Figure 4. Lack of MV-GFP-H_AA-IL-13 cytopathic effect in normal (nontumor) cells.

(a) Western immunoblotting of lysates derived from normal human astrocytes and fibroblasts shows lack of expression of the interleukin-13 (IL-13) receptor α2 (IL-13Rα2). U87 cells expressing high levels of IL-13Rα2 and U118 cells (low expressors) were used as controls. (b) In contrast to infection with MV-GFP, treatment of normal human astrocytes and fibroblasts with MV-GFP-H_AA-IL-13 virus did not cause infection or fusion [multiplicity of infection (MOI) 1.0, 72 hours after infection). (c) Cell viability of normal human astrocytes and fibroblasts in response to infection with MV-GFP-H_AA-IL-13 and MV-GFP was determined by trypan blue exclusion assays and presented as percentage of uninfected cells.

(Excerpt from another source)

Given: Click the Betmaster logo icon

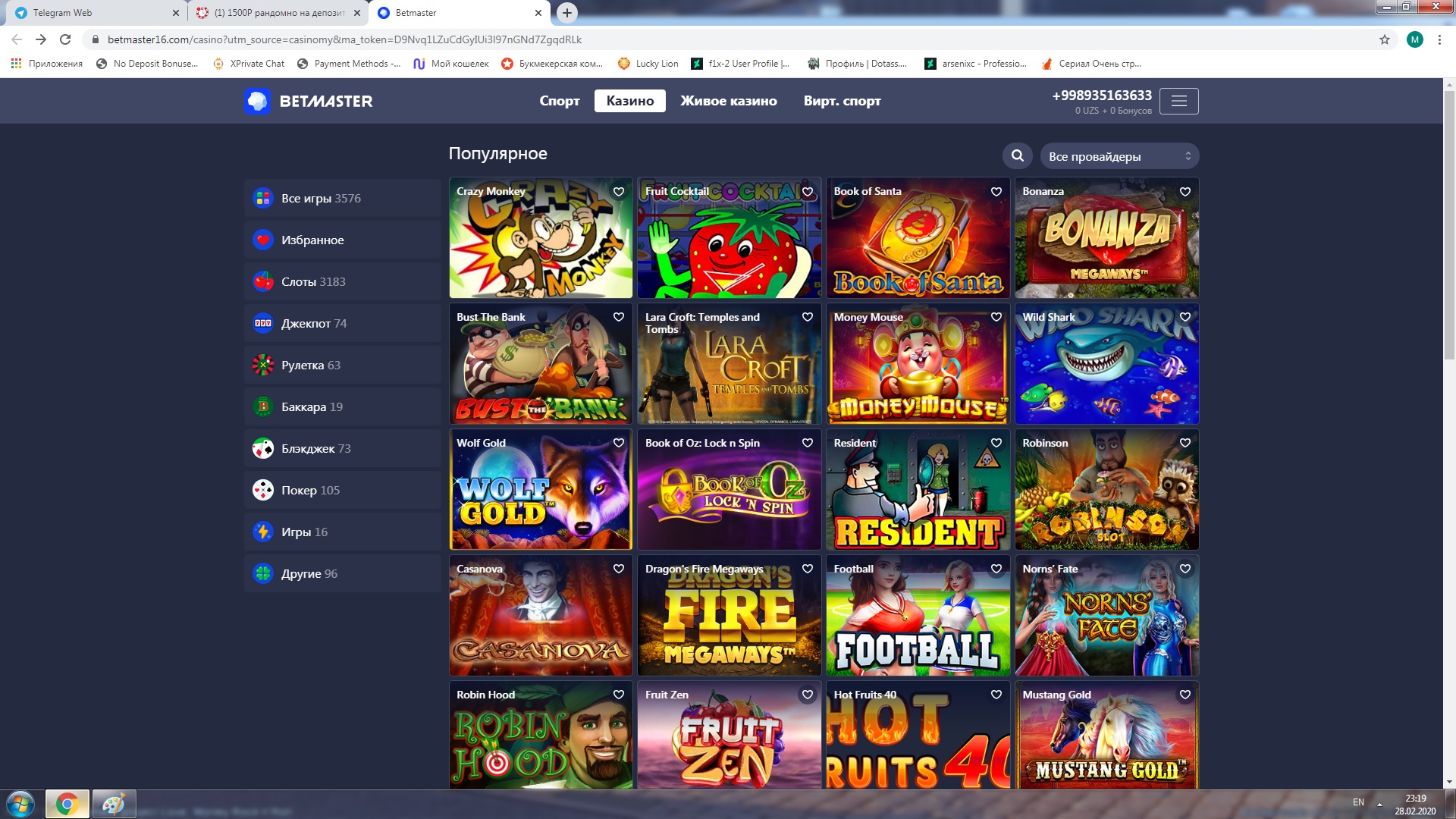Looking at the screenshot, I should pos(257,101).
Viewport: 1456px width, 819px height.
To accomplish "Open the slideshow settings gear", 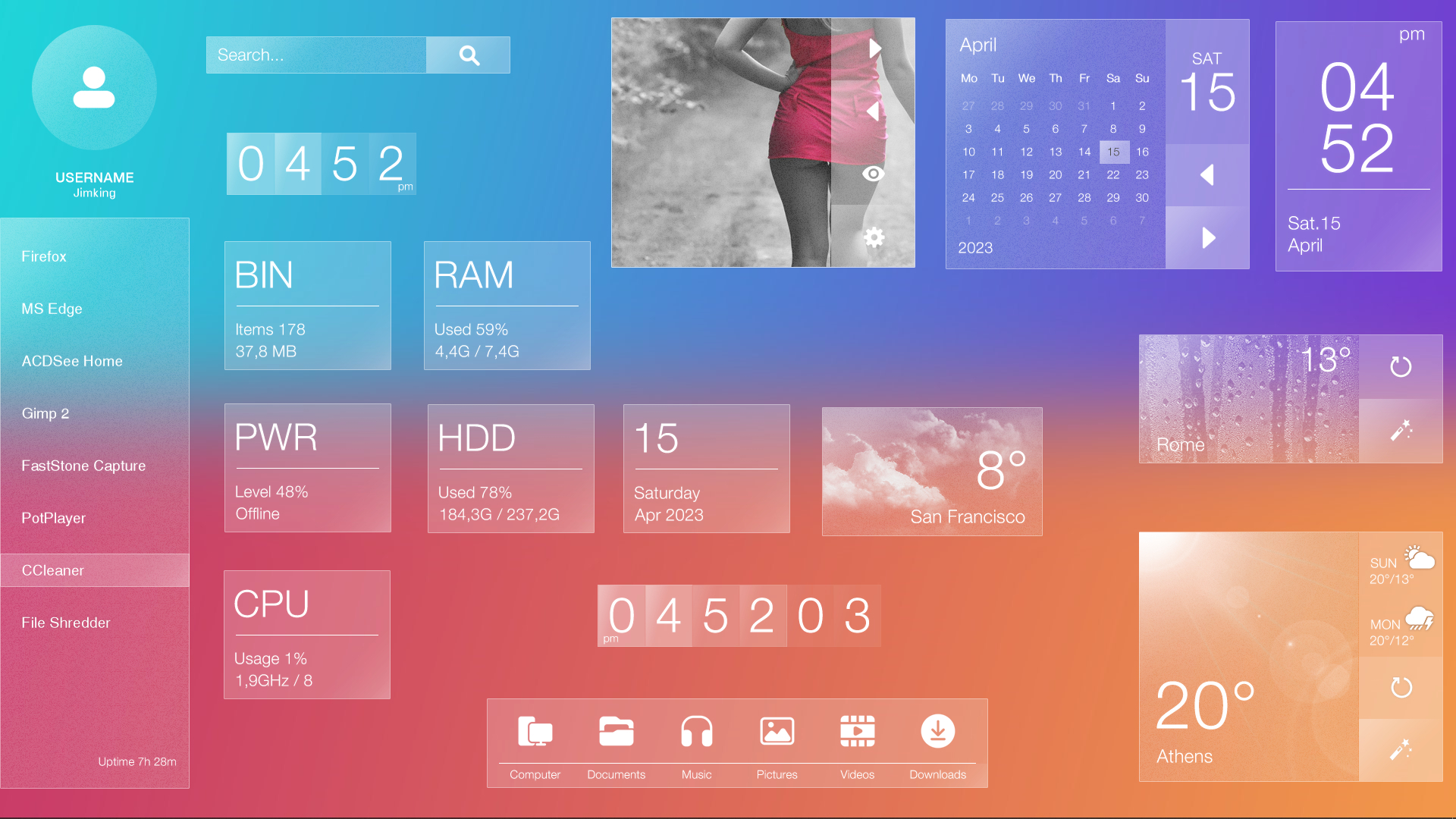I will (874, 237).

In contrast to MV-GFP, the IL-13 displaying retargeted strain had no significant cytopathic effect (MOI 1.0). (d) Western immunoblotting for the measles virus nucleocapsid N protein was performed in cell lysates derived from primary glioblastoma multiforme lines, normal human astrocytes, and fibroblasts 48 hours after viral infection with either MV-GFP or MV-GFP-H_AA-IL-13 (MOI 1.0). In contrast to MV-GFP infection, there was no expression of measles virus N protein after treatment of normal human astrocytes and fibroblasts with the IL-13 displaying retargeted strain, thus indicating lack of infection. In contrast, in the IL-13Rα2-positive line U87 there is abundant N protein expression after infection with the retargeted strain. GFP, green fluorescent protein.